PROBLEM DESCRIPTION:
Among the entries below, which lines run from the line with "Instruction: Expand Details" through the line with "You are a computer-use agent. 1056x679"? Retype those, both ends included, exactly and without pictures.

THE INPUT:
○ ○ ○

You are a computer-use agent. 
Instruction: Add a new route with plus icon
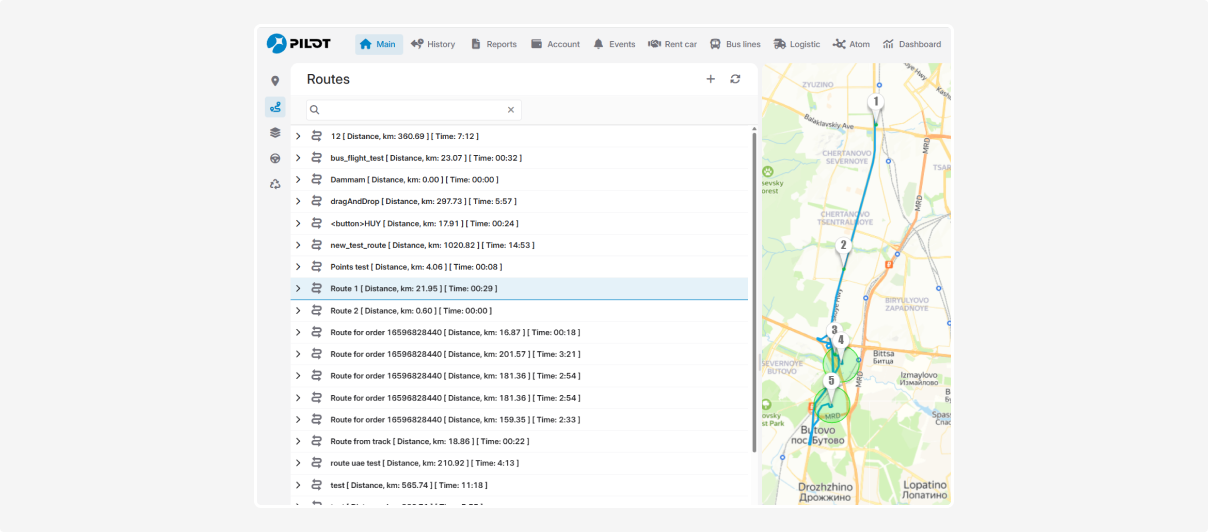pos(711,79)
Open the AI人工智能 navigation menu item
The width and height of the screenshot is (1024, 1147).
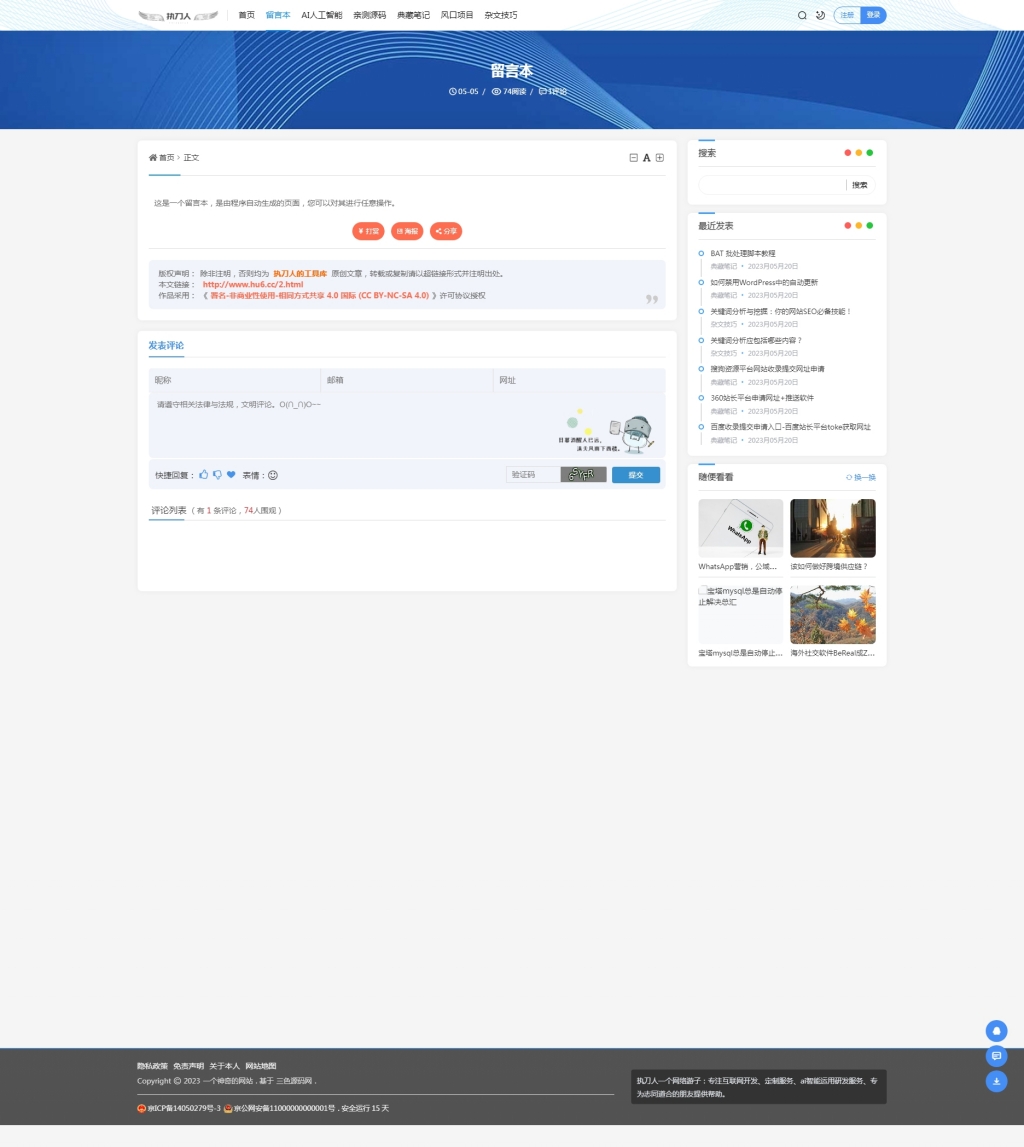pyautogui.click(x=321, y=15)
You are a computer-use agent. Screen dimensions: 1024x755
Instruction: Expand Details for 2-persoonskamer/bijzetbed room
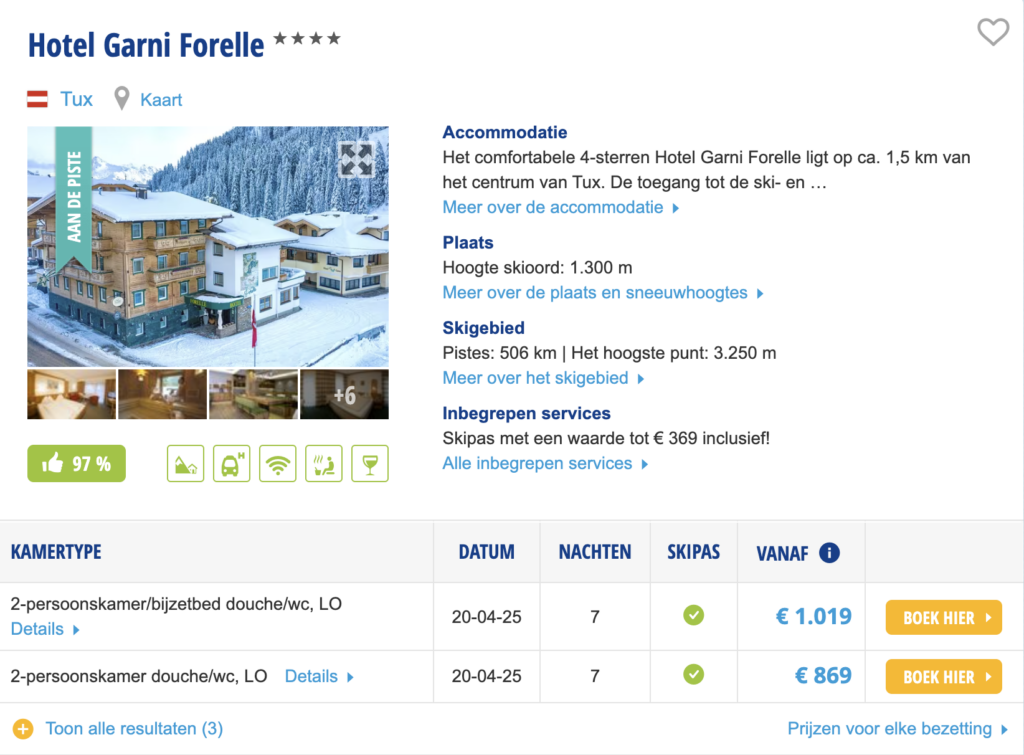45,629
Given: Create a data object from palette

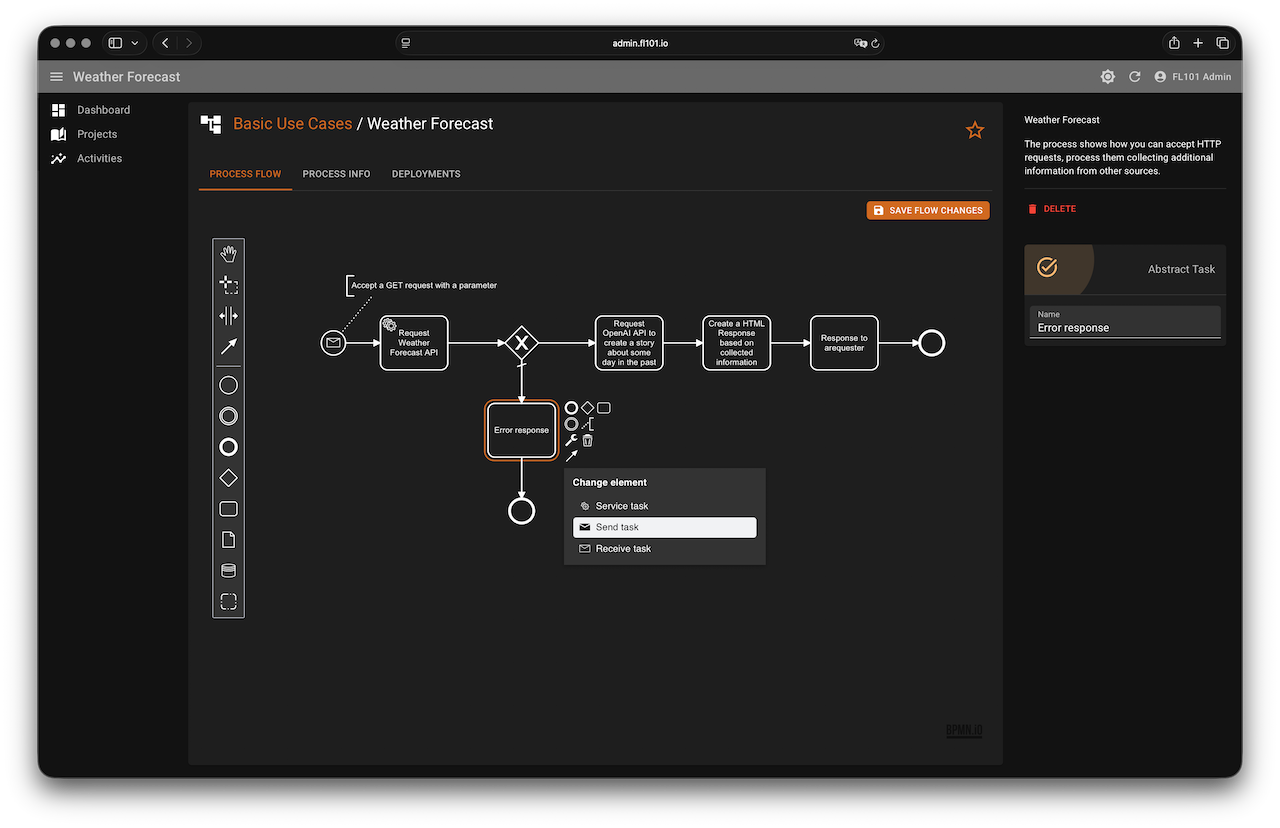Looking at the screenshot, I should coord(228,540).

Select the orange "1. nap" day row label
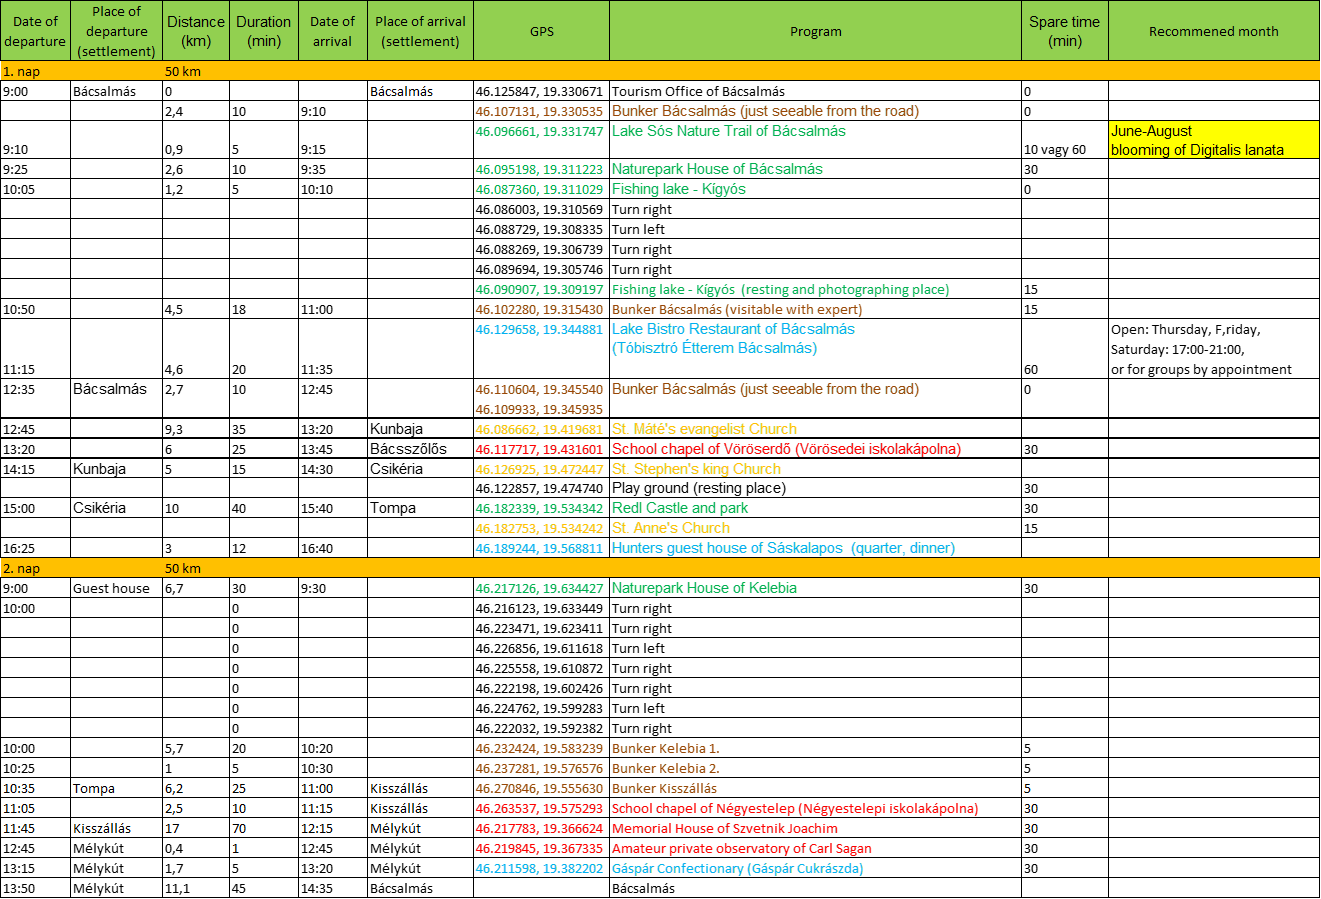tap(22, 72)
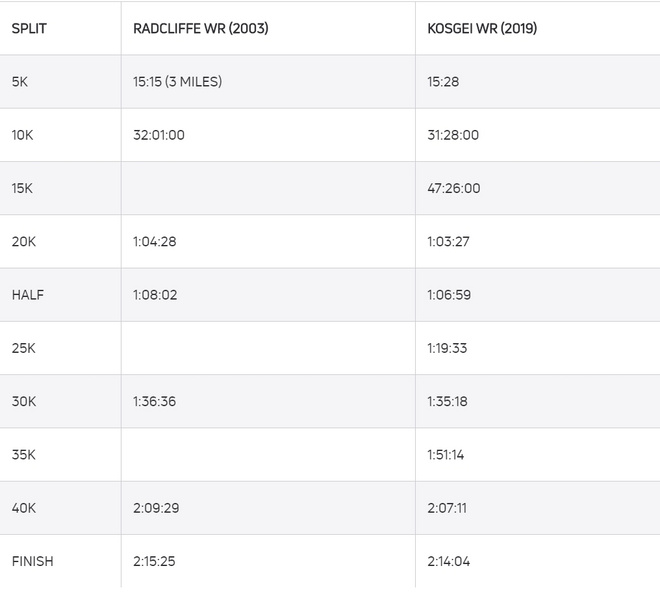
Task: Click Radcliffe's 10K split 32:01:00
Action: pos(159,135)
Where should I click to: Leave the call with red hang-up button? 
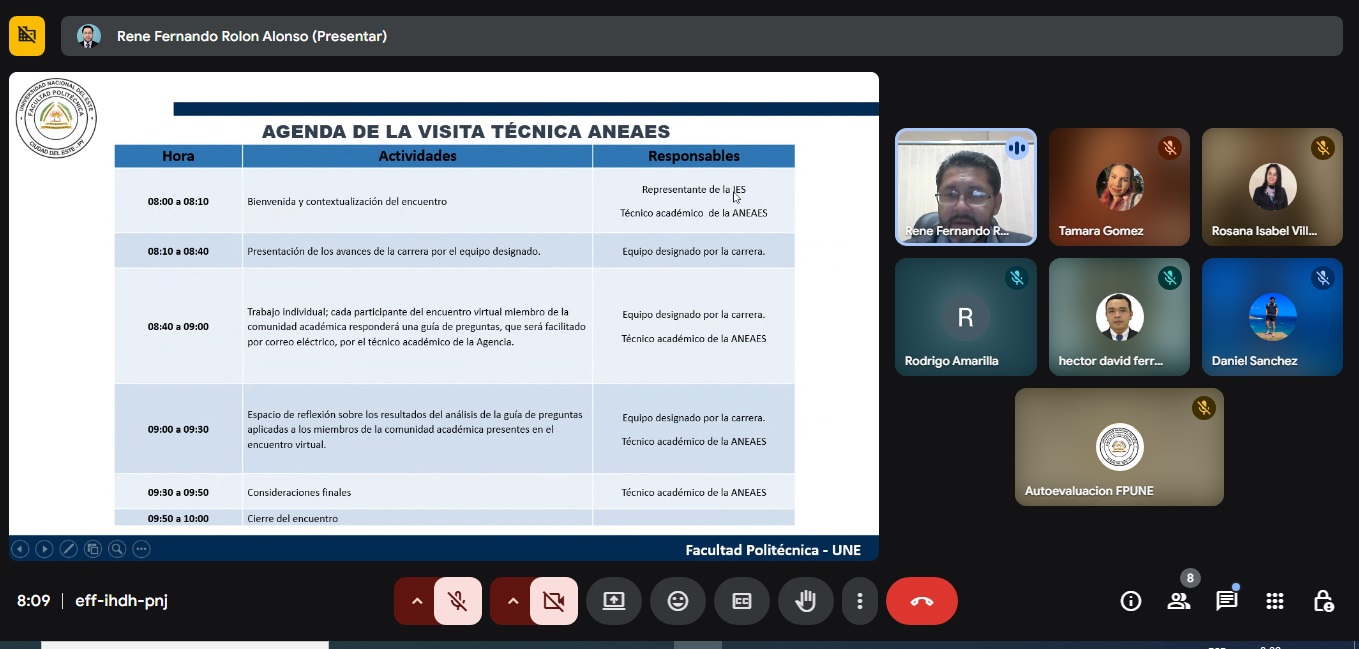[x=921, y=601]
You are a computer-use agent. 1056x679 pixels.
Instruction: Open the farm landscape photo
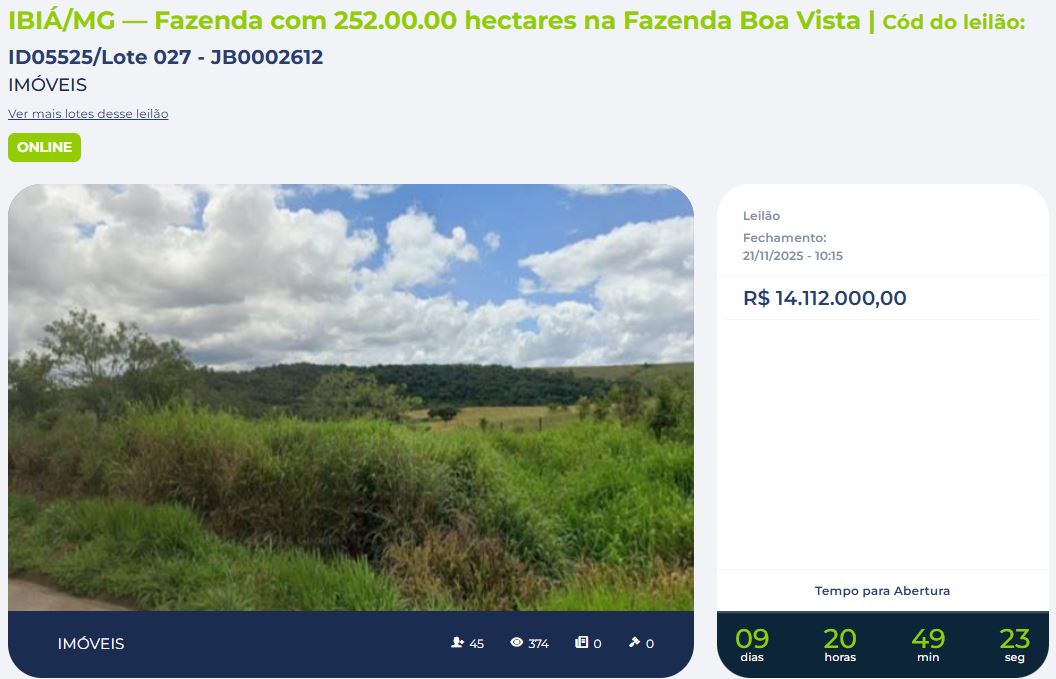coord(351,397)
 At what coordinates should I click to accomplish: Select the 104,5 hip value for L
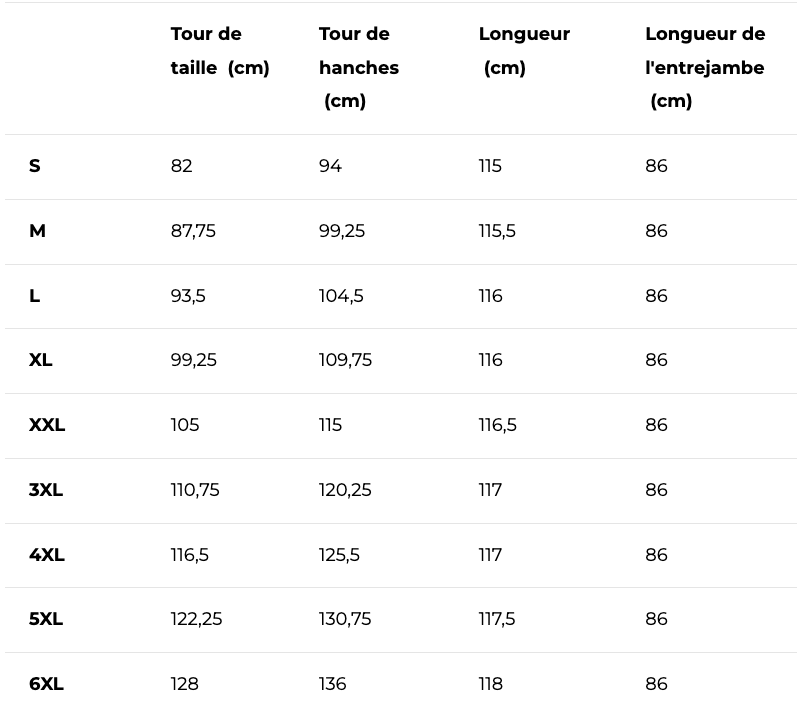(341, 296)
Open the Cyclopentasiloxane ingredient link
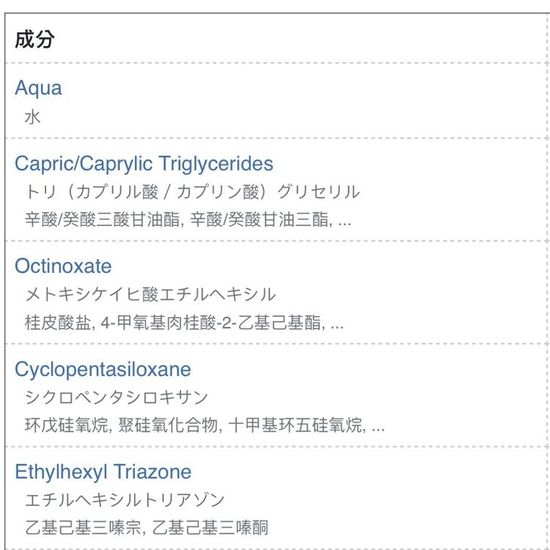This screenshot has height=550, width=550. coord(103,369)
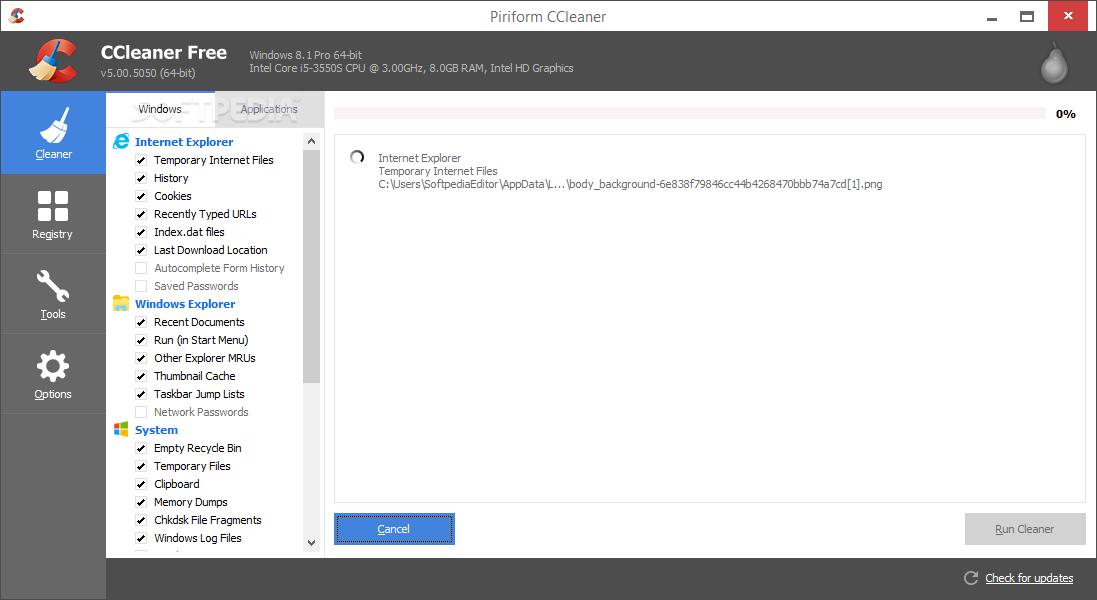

○ ○ ○

SOLUTION TO THIS EXERCISE:
Instruction: Expand Details for 2-persoonskamer/bijzetbed room
45,629
Given: Create a data object from palette

Looking at the screenshot, I should coord(228,540).

Select the orange "1. nap" day row label
tap(22, 72)
Task: Click Radcliffe's 10K split 32:01:00
Action: pos(159,135)
Where should I click to: Leave the call with red hang-up button? 
[x=921, y=601]
You are a computer-use agent. 1056x679 pixels.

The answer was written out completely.